Dev/Targets

From Archiveteam
< Dev
Revision as of 22:24, 14 November 2024 by Rewby (talk | contribs) (Add a note)
Jump to navigation Jump to search

Note: This page is about targets for DPoS/Warrior projects. Other targets, such as those in use for ArchiveBot or for offloading during IA outages are not included in this description. Their pages are yet to be written.

If you have any questions, you can ping rewby in #archiveteam-dev on Hackint.

Terminology

WARC: An item submitted by a worker. Usually a single .warc.gz or .warc.zst file containing just the data for their ‘item’. These files are typically fairly small.
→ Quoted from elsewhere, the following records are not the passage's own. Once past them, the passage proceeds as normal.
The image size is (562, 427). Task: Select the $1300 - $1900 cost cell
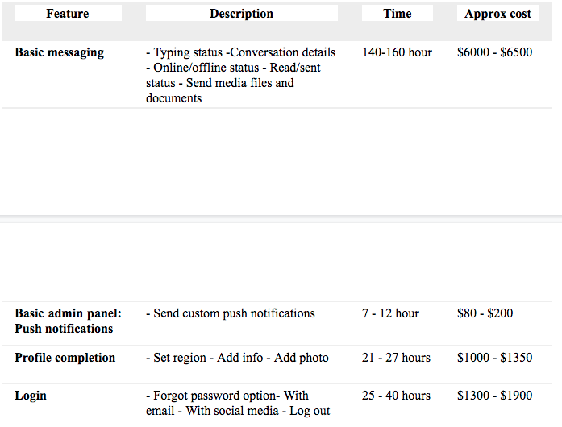point(494,396)
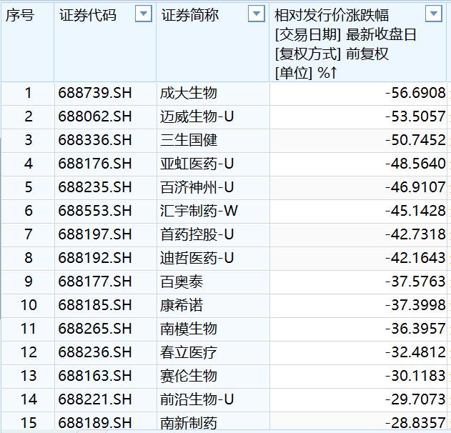The image size is (451, 433).
Task: Click the 亚虹医药-U name cell
Action: click(197, 164)
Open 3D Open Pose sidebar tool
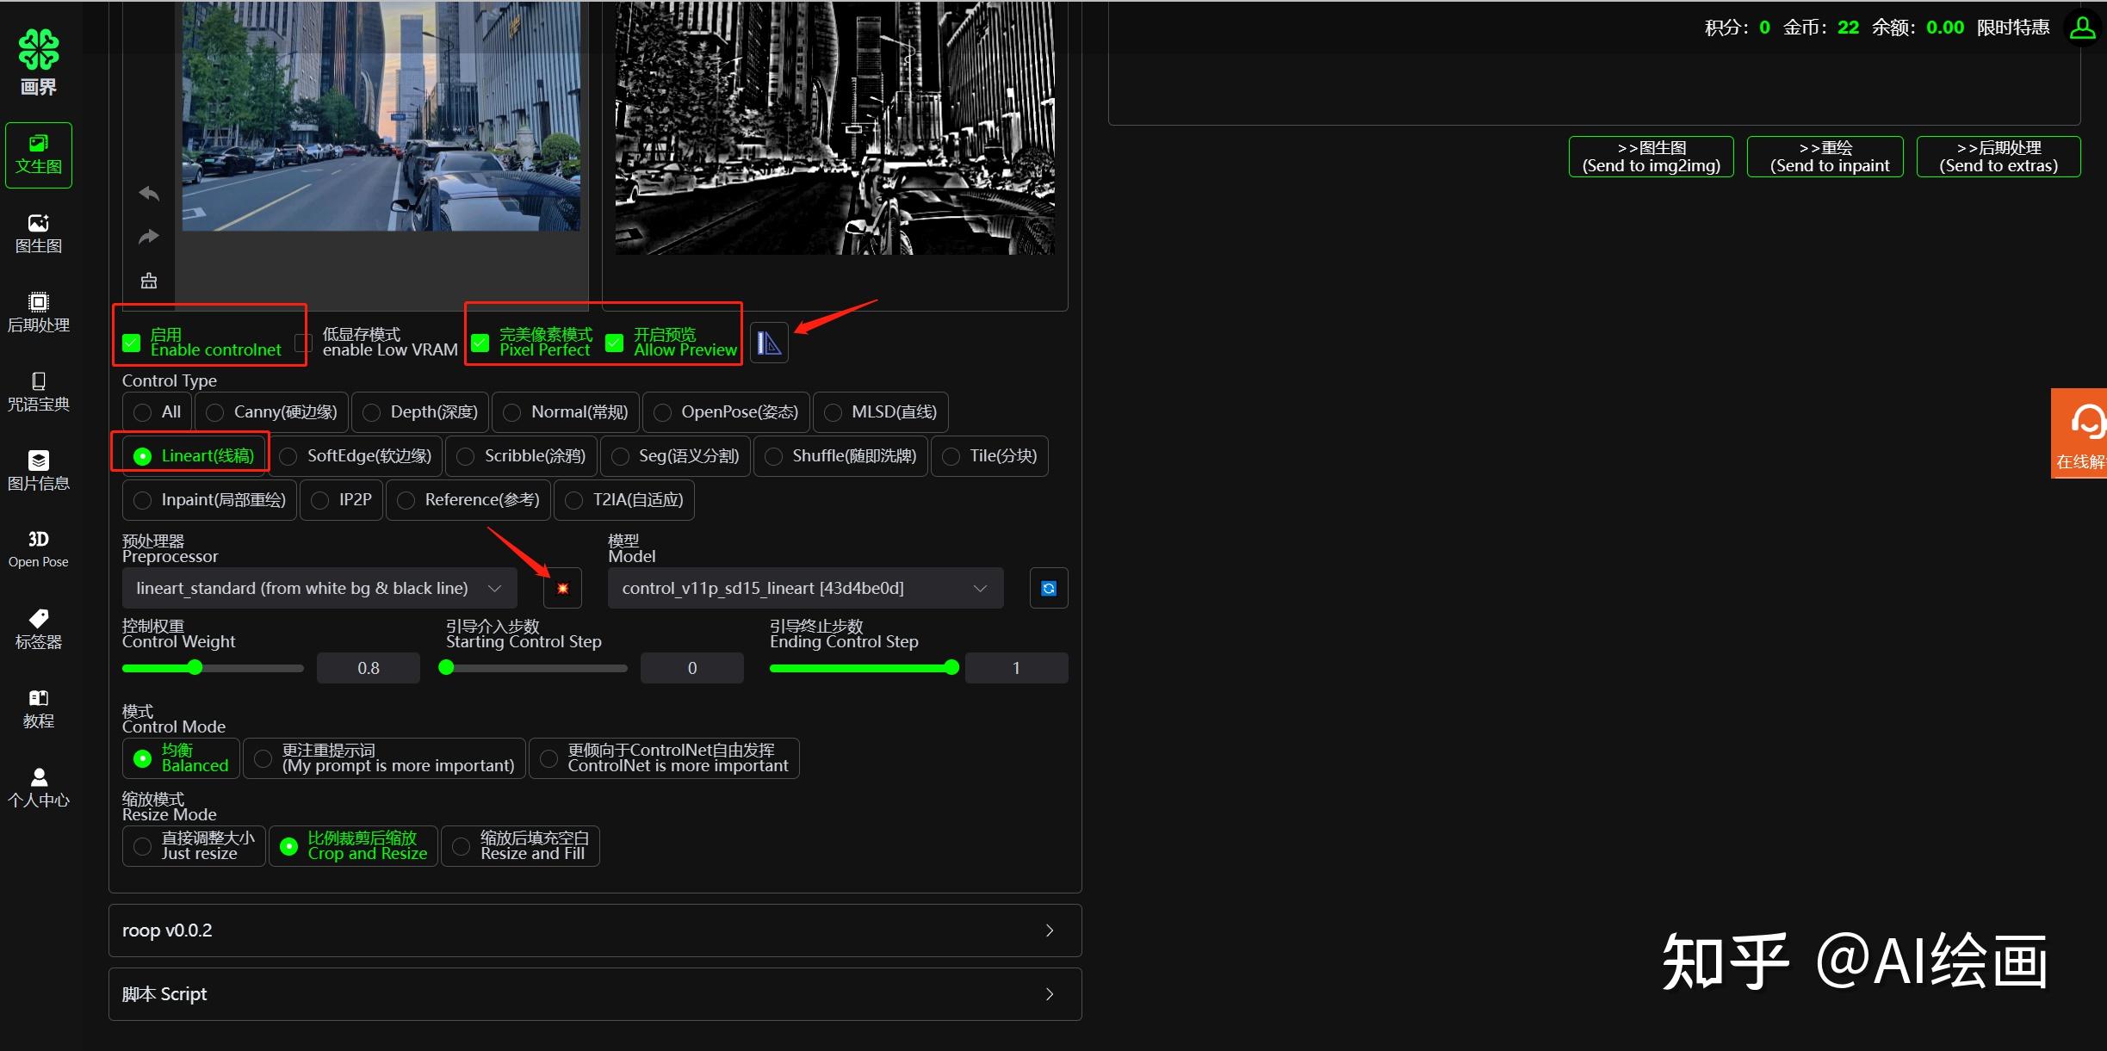 click(x=38, y=548)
Usually <3MB.

MegaWARC: The IA doesn’t handle small files well, so we combine the WARCs into a MegaWARC of at least 10GB or more.

Pack: A set of files consisting out of a MegaWARC, a metadata json file, and a .tar file containing rejected/corrupted data.

Chunk: A directory full of WARCs that will be “packed” into a pack.

Target (pipeline): A single instance of the target pipeline that handles a single project’s uploads.

Target (server): A server hosting one or more target pipelines.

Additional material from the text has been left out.